Other NRENs are also trying to enhance their BoD systems with SDN to evolve from static to dynamic layer 2 circuit provisioning. This is the case of Internet2, which currently provides static BoD among its Advanced Layer 2 services [13]. In addition, through the open exchange software switch they provide dynamic layer 2 virtual circuits to users, which is based on OpenFlow 1.0. This service provides very interesting features, such as automated switch and topology discovery, VLAN usage monitoring or NSI-CS support for multi-domain circuit provisioning. However, it lacks the mechanisms to enforce quality of service (QoS) at the network devices. In order to solve this limitation and provide full SDN-based BoD, they are currently updating their system to support OpenFlow 1.3.

In general, PCEs are becoming increasingly popular not only to provide BoD services, but all kinds of services that require advanced TE strategies. For instance, several solutions for WANs using SDN include a PCE in their architecture, which makes possible to optimize network resources’ utilization. An example of such solutions is the Cisco WAN Automation Engine [14], a tool able to provide optimized services like BoD, premium routing and global load balancing. Similarly, Juniper Networks’ NorthStar Controller [15] relies on a stateful PCE to achieve a granular visibility and control of IP/MPLS flows in large networks with the aim of optimizing the use of network infrastructures while taking into account specific user-defined constraints. Analogous approaches are also followed by some SDN-based solutions for the optimization of the inter-data center WANs. On the one hand, Google uses an SDN-based TE solution to optimize the link utilization in their B4 network, which relies on a fair flow allocation mechanism that uses statistical information about the network usage [16]. On the other hand, Microsoft Research proposes SWAN [17], a system able to improve network resources’ utilization based on the coordination of the services’ sending rates and a centralized path allocation mechanism. Their TE strategy is engineered to leverage the high granularity available at the OpenFlow data plane, making use of traffic reallocation and disaggregation mechanisms to increase the amount of traffic carried out by the network. However, these solutions do not provide multi-domain capabilities.

• Problems and tasks
1. According to the passage on SDN-based bandwidth on demand, why is Internet2 updating its system to support OpenFlow 1.3? Answer in one to three sentences.
2. Can you carry the passage on SDN-based bandwidth on demand forward, starting right after its final sentence?
You won't need the data.

[Item position entries]
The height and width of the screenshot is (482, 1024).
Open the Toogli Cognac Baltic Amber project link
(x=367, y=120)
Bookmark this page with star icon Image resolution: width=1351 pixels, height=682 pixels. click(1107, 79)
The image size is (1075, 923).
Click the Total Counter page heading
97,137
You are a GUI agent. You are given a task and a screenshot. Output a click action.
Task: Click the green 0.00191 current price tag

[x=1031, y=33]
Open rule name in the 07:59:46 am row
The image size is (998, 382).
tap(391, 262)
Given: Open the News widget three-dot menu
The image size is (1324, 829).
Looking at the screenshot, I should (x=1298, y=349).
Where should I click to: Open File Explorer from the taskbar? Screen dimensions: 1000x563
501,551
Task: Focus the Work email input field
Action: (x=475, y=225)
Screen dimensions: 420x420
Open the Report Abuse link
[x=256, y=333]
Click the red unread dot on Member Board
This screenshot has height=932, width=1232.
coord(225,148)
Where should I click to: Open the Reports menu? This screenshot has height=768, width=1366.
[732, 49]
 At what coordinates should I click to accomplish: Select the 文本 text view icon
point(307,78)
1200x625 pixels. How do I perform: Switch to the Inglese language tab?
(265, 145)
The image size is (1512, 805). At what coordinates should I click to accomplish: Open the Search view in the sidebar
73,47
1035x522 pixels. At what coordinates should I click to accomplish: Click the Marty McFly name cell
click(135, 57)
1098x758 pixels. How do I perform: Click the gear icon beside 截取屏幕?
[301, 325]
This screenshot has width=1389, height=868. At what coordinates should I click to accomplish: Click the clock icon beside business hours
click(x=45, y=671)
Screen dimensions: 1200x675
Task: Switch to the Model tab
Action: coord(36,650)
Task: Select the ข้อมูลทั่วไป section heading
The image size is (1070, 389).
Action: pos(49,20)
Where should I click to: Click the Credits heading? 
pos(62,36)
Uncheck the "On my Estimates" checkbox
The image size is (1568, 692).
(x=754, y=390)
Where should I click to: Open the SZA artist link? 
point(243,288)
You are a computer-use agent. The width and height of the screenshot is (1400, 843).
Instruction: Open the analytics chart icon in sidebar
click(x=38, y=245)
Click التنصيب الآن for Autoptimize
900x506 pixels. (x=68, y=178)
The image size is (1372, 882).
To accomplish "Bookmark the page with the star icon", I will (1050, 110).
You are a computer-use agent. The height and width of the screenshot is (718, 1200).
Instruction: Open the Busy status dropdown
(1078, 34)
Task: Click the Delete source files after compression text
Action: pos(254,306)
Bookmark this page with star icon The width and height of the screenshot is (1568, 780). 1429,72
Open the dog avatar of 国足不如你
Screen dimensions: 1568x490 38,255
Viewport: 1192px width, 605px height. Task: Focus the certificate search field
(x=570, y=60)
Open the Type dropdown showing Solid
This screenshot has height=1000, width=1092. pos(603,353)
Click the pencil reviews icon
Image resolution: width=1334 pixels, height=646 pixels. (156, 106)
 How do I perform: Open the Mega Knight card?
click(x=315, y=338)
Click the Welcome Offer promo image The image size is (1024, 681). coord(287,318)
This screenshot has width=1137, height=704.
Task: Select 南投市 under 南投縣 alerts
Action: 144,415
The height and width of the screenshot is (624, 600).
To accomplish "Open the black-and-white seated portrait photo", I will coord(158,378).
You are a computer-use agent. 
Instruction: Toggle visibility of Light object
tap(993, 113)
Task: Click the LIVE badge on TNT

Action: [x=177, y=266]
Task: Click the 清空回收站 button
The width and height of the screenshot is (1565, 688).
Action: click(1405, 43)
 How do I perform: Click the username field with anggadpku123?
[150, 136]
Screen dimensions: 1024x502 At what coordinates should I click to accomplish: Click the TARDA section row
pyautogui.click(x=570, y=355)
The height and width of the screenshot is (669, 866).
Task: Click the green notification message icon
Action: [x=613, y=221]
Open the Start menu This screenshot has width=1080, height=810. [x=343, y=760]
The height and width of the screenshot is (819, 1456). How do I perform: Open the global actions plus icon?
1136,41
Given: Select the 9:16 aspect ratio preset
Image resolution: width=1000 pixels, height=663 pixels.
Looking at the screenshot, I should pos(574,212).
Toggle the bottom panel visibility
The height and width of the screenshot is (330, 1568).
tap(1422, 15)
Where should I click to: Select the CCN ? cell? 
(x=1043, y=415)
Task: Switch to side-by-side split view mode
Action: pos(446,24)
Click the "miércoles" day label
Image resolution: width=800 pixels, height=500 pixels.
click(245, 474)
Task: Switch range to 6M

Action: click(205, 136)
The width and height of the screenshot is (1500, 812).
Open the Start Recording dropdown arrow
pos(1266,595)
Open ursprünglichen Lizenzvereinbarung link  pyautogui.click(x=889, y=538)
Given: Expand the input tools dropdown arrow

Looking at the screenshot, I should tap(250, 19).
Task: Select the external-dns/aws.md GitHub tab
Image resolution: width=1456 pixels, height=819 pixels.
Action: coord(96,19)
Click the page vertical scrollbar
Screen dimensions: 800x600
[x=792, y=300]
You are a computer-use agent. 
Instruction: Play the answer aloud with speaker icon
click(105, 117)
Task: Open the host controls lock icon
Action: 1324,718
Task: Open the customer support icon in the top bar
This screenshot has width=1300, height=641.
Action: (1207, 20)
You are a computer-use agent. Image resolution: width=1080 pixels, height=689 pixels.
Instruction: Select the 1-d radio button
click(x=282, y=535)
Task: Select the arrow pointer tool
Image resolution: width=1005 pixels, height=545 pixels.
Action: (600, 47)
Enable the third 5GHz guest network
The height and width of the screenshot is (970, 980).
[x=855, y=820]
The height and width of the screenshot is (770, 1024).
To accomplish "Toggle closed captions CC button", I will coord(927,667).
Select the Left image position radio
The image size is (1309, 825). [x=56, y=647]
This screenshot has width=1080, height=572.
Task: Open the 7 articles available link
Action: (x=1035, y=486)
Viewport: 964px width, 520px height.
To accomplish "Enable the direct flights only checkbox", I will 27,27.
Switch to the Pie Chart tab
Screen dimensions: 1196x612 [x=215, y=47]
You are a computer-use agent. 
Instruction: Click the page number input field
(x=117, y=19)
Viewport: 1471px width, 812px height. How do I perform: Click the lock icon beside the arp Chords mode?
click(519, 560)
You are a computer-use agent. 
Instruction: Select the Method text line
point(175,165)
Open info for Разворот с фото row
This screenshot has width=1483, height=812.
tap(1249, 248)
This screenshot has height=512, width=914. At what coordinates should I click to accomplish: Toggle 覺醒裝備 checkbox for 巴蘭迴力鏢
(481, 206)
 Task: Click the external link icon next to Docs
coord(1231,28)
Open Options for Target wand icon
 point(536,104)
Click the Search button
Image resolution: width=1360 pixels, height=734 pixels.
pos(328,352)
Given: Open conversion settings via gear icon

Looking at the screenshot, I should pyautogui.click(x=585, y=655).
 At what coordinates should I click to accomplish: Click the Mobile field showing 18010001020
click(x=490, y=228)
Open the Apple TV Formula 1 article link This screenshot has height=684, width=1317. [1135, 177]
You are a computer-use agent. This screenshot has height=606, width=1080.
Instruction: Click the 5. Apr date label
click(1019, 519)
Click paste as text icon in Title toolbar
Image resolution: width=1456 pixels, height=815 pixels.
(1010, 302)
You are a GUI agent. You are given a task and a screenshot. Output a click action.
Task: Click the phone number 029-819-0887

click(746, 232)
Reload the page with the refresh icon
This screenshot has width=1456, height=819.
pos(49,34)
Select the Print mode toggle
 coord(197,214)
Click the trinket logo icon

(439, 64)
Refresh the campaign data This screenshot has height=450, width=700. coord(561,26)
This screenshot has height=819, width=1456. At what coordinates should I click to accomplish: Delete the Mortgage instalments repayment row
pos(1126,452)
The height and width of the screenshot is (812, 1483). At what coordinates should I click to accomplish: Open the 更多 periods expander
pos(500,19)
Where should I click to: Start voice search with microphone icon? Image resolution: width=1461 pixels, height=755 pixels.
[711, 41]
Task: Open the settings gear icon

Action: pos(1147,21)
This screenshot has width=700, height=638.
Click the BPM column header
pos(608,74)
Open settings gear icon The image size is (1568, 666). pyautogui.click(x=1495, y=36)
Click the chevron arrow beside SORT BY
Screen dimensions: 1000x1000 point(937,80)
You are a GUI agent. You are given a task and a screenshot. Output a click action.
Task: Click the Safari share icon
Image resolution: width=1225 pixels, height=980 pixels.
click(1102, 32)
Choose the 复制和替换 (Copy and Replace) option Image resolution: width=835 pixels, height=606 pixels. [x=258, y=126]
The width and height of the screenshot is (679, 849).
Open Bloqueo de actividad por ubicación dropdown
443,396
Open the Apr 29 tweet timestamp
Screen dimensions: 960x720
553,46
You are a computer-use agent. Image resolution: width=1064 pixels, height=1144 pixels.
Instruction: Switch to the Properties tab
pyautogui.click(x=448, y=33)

• Task-by-task results
1. Internet2's dynamic layer 2 virtual circuit service is based on OpenFlow 1.0 and cannot enforce quality of service (QoS) at the network devices. Moving to OpenFlow 1.3 is meant to remove that limitation and provide full SDN-based BoD.

2.
All in all, as far as the authors know, our proposal is the first OpenFlow 1.3 enabled NRM with resiliency capabilities that enforces the required QoS at the network devices to guarantee the SLAs subscribed with the users. Furthermore, most SDN-based solutions perform path computation using PCEs to apply constrained-shortest path first (CSPF) algorithms, while the DynPaC framework implements a custom algorithm with support for flow reallocation to accept new service demands that otherwise would not be accepted.

3 DynPaC, a dynamic path computation framework for SDN

Currently, the SDN ecosystem consists of a plethora of technologies, ranging from pure management protocols such as OVSDB or OF-CONFIG to more complex frameworks and technologies such as OpenFlow or ForCES, which define new and more powerful forwarding planes and protocols [18]. Having this heterogeneity in mind, this section presents a reference architecture to support BoD service provisioning in software-defined networks, DynPaC. It defines a set of modules and features that allow to optimize network resources’ utilization while providing resilient L2 circuits with QoS guarantees.

As depicted in Fig. 1, the DynPaC framework consists of seven different modules and a REST API, which will be further explained in Sect. 4. It follows a modular approach to ease the introduction of new modules and functionalities and to support the rapid modification of the existing ones.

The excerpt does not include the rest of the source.